Les sources auxquelles nous avions accès au cours de la préparation de notre livre nécessitaient donc, pour être correctement interprétées, des informations supplémentaires que seule détenait la mémoire de la famille Labey. Cette mémoire se poursuit d’ailleurs au-delà de la seule année 1941 : des cousins de Matthias Weber lui ont en effet confié se souvenir qu’après la Libération, Georges Labey a été convoqué par son ordre professionnel pour justifier de son voyage à Vienne, comme plusieurs autres invités français de la Semaine Mozart – convocation qui n’a été suivie d’aucune poursuite.
Tout cela montre à quel point le travail d’archives peut s’avérer riche et profondément humain, surtout à la lumière des souvenirs des vivants qui en conservent aujourd’hui encore la documentation privée et la mémoire.
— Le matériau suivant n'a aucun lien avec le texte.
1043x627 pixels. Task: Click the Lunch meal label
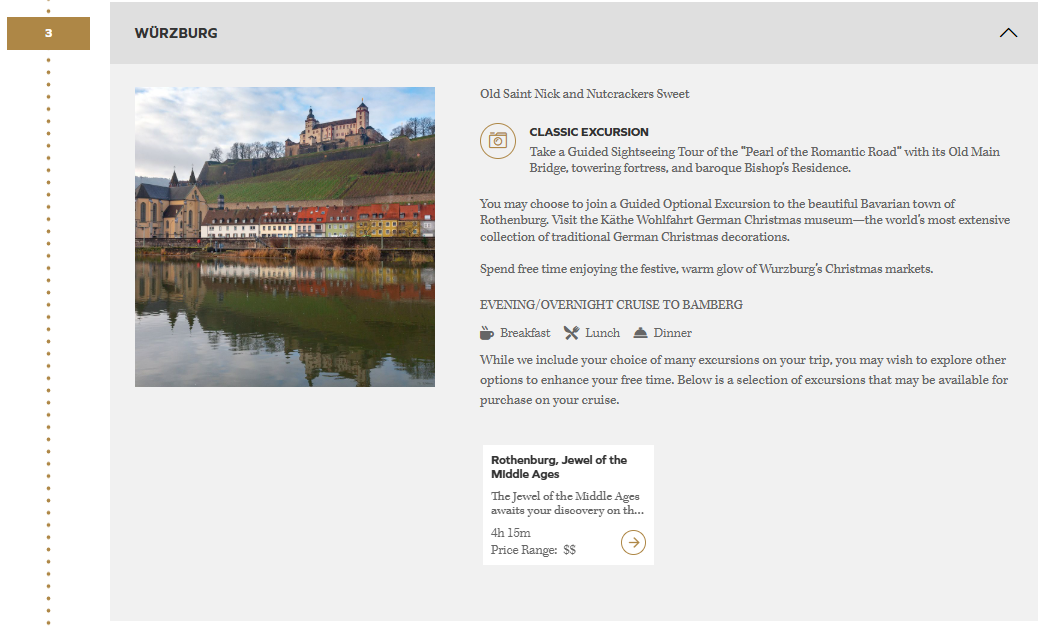[602, 333]
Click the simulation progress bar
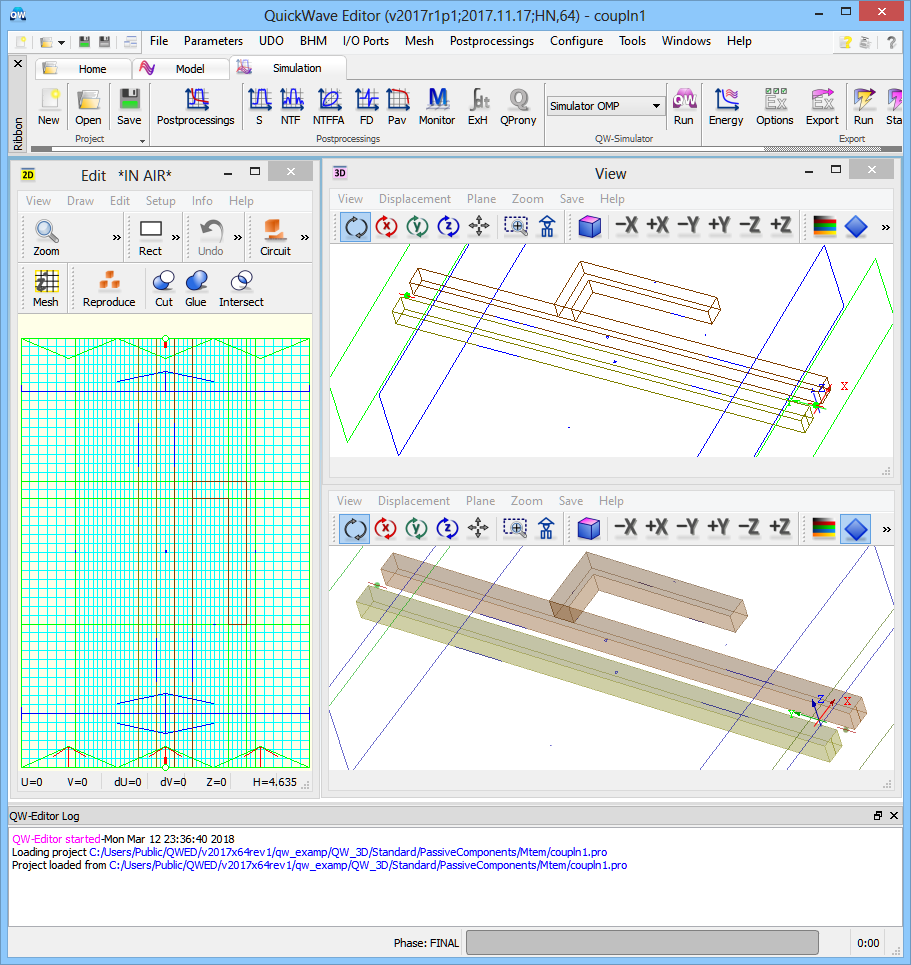This screenshot has width=911, height=965. coord(641,943)
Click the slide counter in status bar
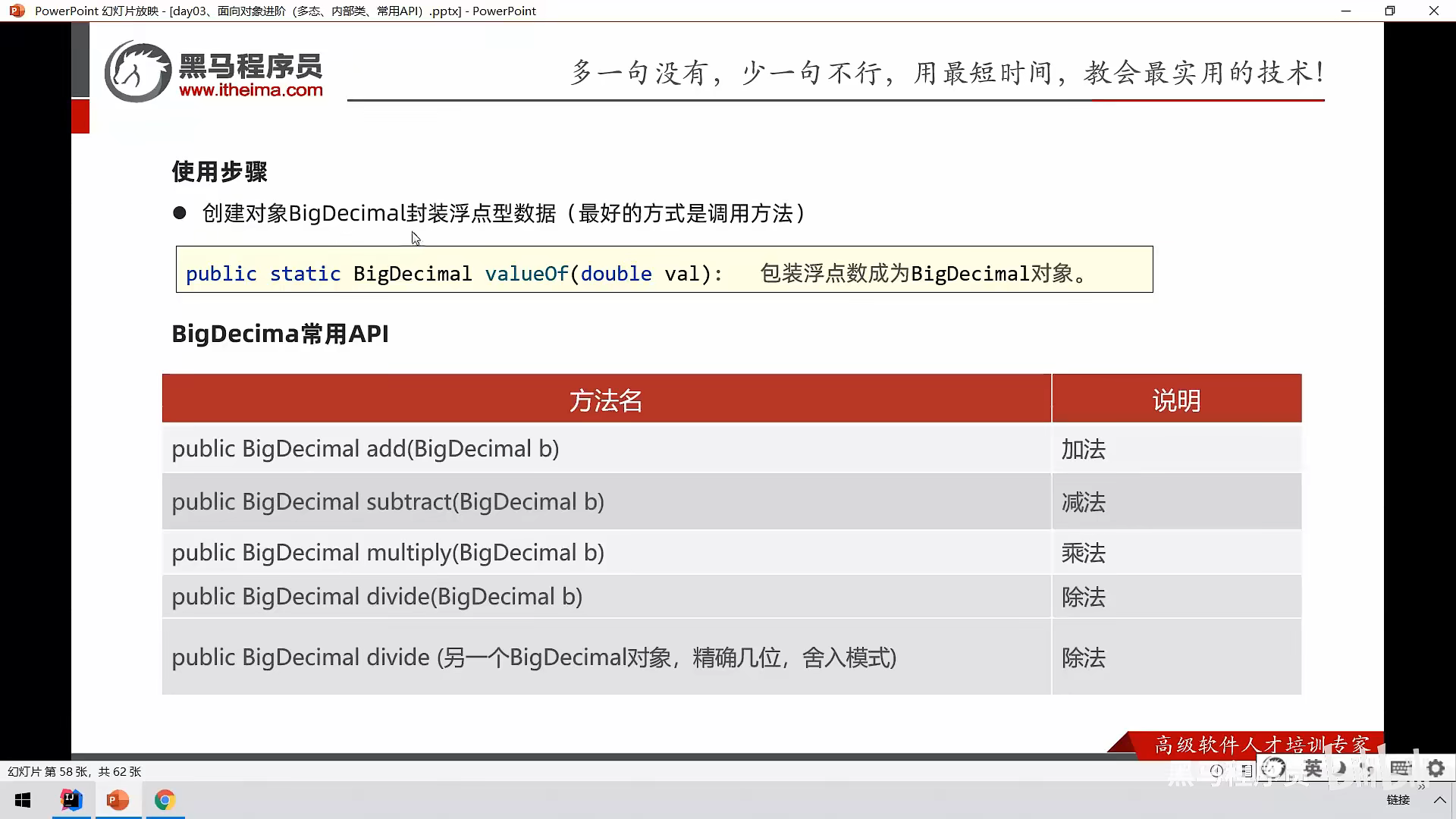The height and width of the screenshot is (819, 1456). click(74, 771)
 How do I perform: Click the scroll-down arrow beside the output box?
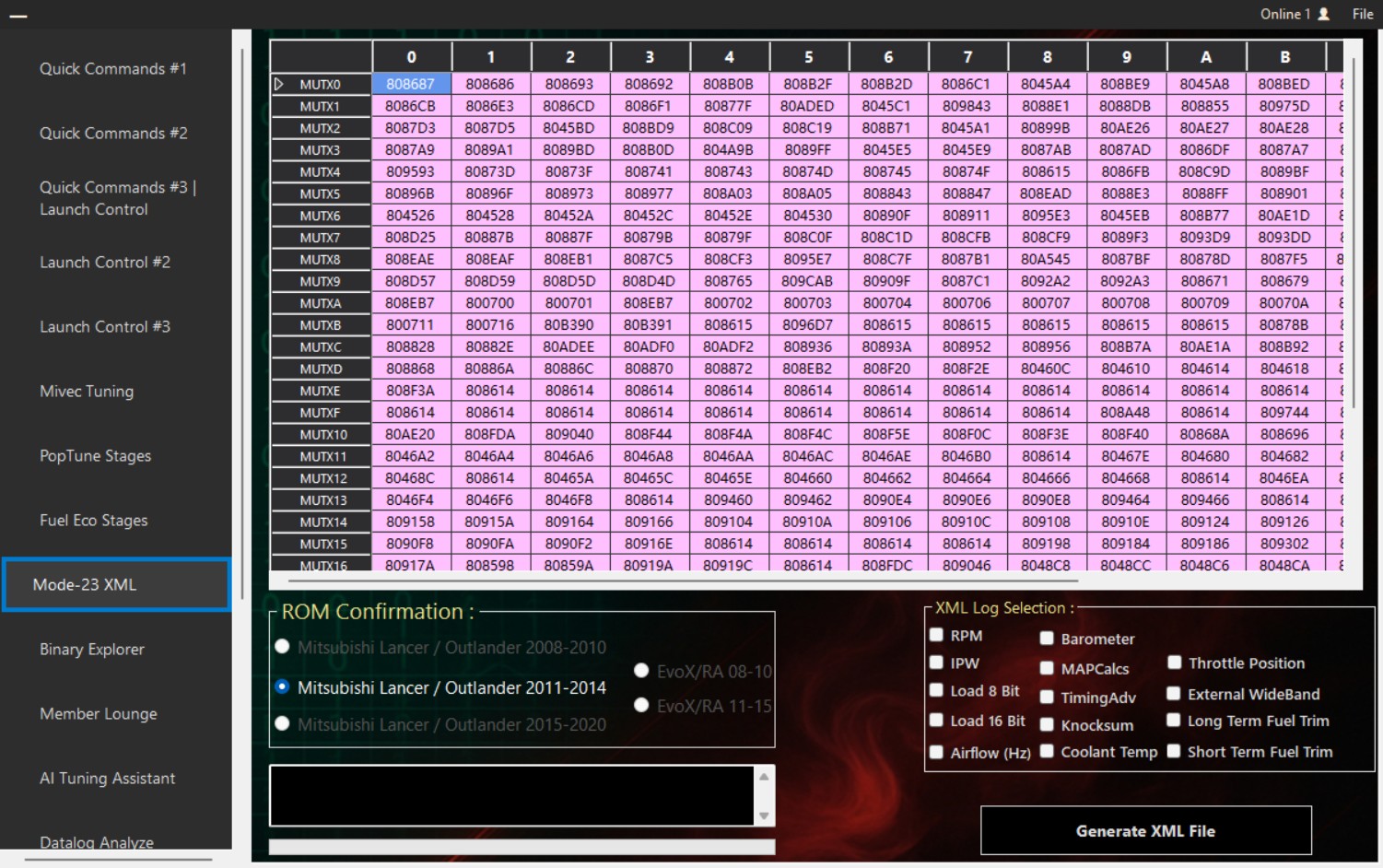[763, 815]
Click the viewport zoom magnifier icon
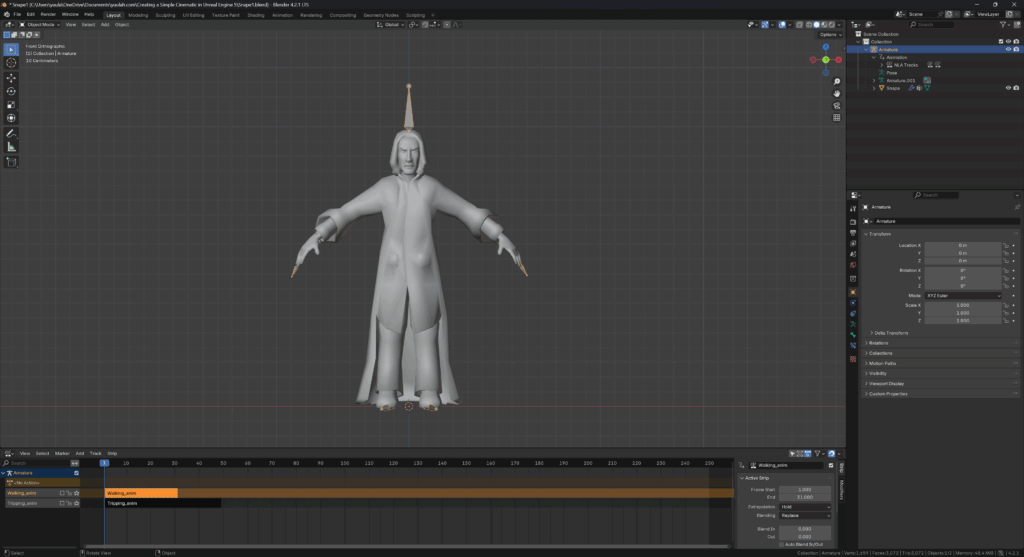 tap(837, 81)
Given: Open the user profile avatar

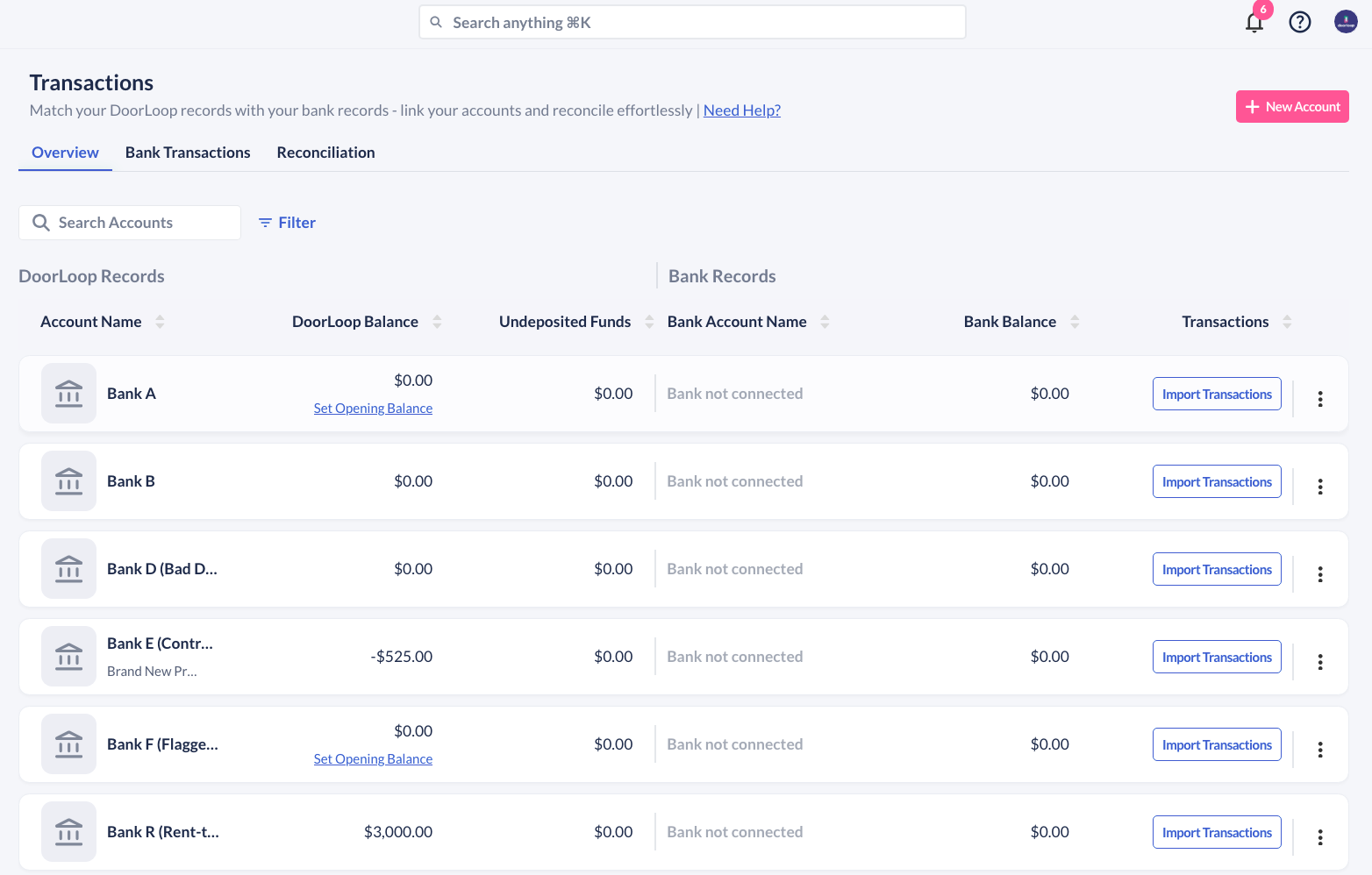Looking at the screenshot, I should click(1346, 22).
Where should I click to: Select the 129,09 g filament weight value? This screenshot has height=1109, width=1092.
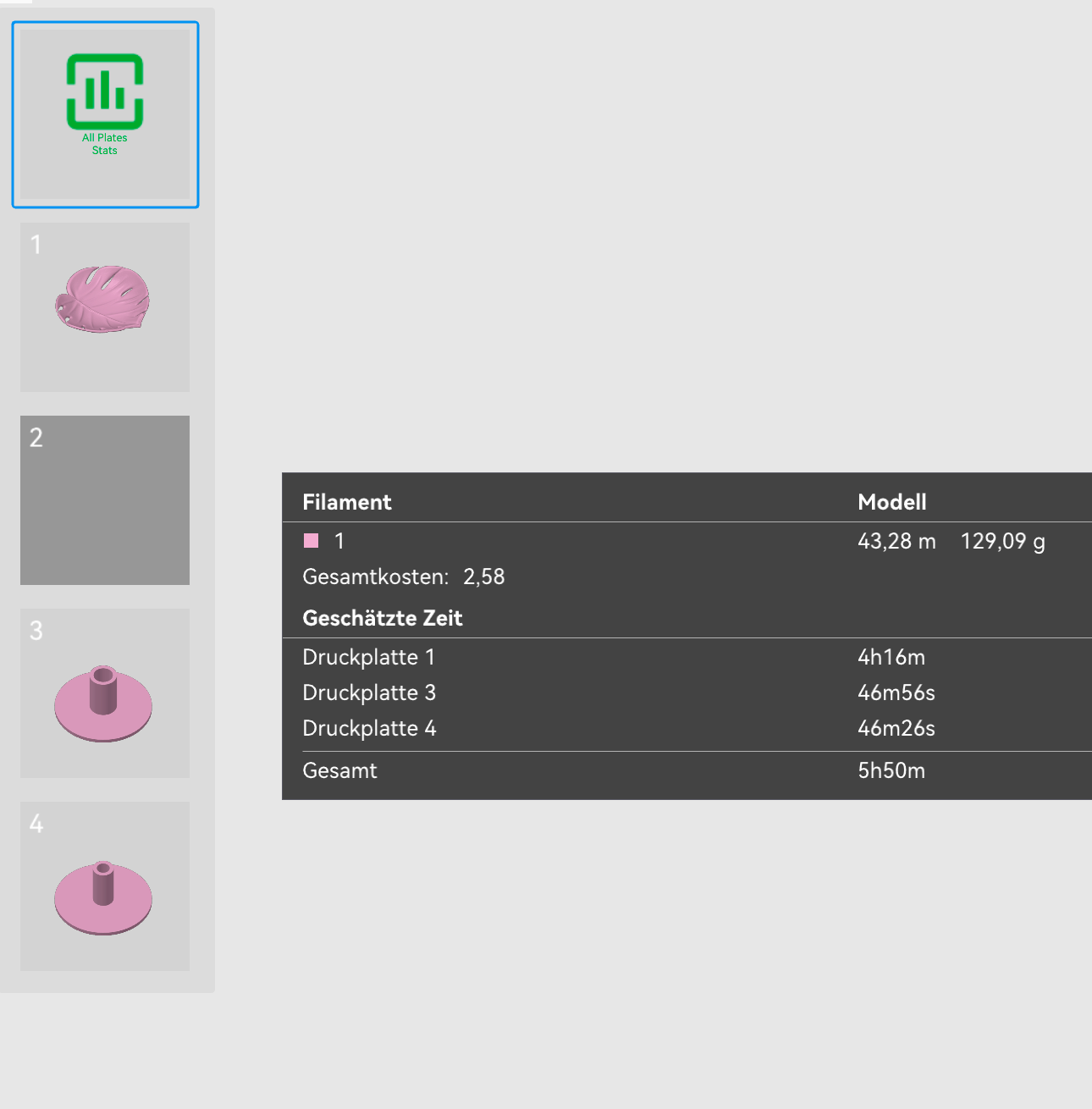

Dans le cas qui nous occupe, la résonance est d’autant plus forte que Matthias Weber a lu notre livre Mozart 1941 dans le cadre de son travail de préparation d’un documentaire sur son arrière-grand-mère Charlotte Sohy, compositrice dont la musique gagne à être découverte (comme vous pourrez le constater en écoutant la vidéo ci-dessous). Son intervention permet de rectifier le souvenir que nous conservons collectivement de Charlotte Sohy et de son mari Marcel Labey; en attendant de pouvoir intégrer ces nouvelles informations dans une éventuelle version revue et corrigée de Mozart 1941, nous sommes heureuses de partager aujourd’hui cette histoire qui, au-delà de l’important erratum qu’elle permet de communiquer, se veut aussi une ode au dialogue entre histoire et mémoire. Nous sommes profondément reconnaissantes à Matthias Weber d’avoir entamé avec nous ce dialogue, avec ouverture et générosité.
[1] Paul Veyne, Comment on écrit l’histoire, Paris, Seuil, 1996 [1971], p. 26.
[2] Guy Ferchault, « La semaine Mozart à Vienne », Cahiers franco-allemands, 9e année, 1/1942, février 1942, p. 29-32.
[3] Liste der ausländischen Teilnehmer an der Mozartwoche, Bundesarchiv Berlin, R 55 Reichsministerium für Volksaufklärung und Propaganda, 20453/68-78, folio 76.
[4] Schee, Aktenvermerk für Büroleiter Rigler, Bundesarchiv Berlin, R 55 Reichsministerium für Volksaufklärung und Propaganda, R55/20454a/384.
[5] Roger Weber, Le journal de Roger Weber pendant les années 1941-1942, édité par Jean-Claude Weber, 2005, archives privées de la famille Weber, p. 42.
[6] Lettre de Marcel Delannoy à sa femme, 27 novembre 1941, Bibliothèque nationale de France, département de la Musique, Fonds Marcel Delannoy; cité dans Marie-Hélène Benoit-Otis et Cécile Quesney, Mozart 1941 : La Semaine Mozart du Reich allemand et ses invités français, Rennes, Presses universitaires de Rennes, 2019, p. 103, note 51.